Background Metabolic syndrome (MS) occurs in 29% of obese children. MS in adults is a risk factor for diabetes and cardiovascular disease. Although long-term consequences MS in childhood are unknown, early intervention with programs aimed to modify lifestyle patterns may have a positive effect on different parameters used to diagnose MS.
Objective To assess the effect of a 12-week medically supervised program of nutritional counseling and exercise on each diagnostic criterion of MS in a group of overweight children.
Methods Data from the 265 children with BMI ≥ 95th percentile enrolled in the program was analyzed. MS criteria were defined following NHANES III guidelines. The change in the mean value at 12 weeks for each positive criterion of MS found at entry was analyzed using paired t-test.

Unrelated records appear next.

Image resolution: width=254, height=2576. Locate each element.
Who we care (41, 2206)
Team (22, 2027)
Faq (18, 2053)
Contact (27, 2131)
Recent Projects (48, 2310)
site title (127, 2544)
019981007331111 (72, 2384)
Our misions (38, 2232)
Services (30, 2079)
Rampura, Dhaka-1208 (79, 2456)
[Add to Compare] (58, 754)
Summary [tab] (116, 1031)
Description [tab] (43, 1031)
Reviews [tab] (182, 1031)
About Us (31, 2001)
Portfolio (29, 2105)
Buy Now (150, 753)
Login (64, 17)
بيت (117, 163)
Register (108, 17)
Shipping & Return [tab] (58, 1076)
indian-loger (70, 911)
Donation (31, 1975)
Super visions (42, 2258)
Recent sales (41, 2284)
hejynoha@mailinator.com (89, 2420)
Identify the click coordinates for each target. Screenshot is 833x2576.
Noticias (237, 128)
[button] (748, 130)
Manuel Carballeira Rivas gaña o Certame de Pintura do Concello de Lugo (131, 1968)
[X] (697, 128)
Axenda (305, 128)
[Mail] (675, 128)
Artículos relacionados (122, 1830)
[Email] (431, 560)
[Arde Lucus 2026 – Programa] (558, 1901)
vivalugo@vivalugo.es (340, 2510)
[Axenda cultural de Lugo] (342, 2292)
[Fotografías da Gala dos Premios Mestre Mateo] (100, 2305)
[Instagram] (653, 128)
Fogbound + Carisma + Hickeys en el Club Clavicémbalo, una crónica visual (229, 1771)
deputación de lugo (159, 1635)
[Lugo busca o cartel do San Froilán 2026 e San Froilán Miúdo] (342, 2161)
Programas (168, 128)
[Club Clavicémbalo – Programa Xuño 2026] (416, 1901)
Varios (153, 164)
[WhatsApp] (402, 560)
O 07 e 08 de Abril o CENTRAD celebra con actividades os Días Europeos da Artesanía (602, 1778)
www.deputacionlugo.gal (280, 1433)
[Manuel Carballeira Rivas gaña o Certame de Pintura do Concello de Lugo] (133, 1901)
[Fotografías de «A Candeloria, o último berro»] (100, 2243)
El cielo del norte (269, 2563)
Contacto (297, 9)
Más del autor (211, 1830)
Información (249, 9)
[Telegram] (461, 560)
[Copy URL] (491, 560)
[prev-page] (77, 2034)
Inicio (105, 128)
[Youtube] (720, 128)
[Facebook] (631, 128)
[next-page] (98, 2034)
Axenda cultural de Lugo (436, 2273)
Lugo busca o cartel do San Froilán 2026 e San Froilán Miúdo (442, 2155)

Results There were 124 girls and 141 boys, mean age: 11.4 years (range: 6-18 years), mean BMI Z-score: 2.34 ± 0.34, Hispanic: 48%, Caucasian: 32%, African American: 13%, and other races: 7%. Changes in mean values of each MS criterion are shown in the table below.
Conclusion A 12-week intervention program aimed to modify nutritional and exercise patterns in this group of overweight children and adolescents was associated with significant improvement in the mean values of triglycerides, HDL cholesterol levels, and systolic blood pressure percentile, when these values were initially abnormal according to the definition of MS.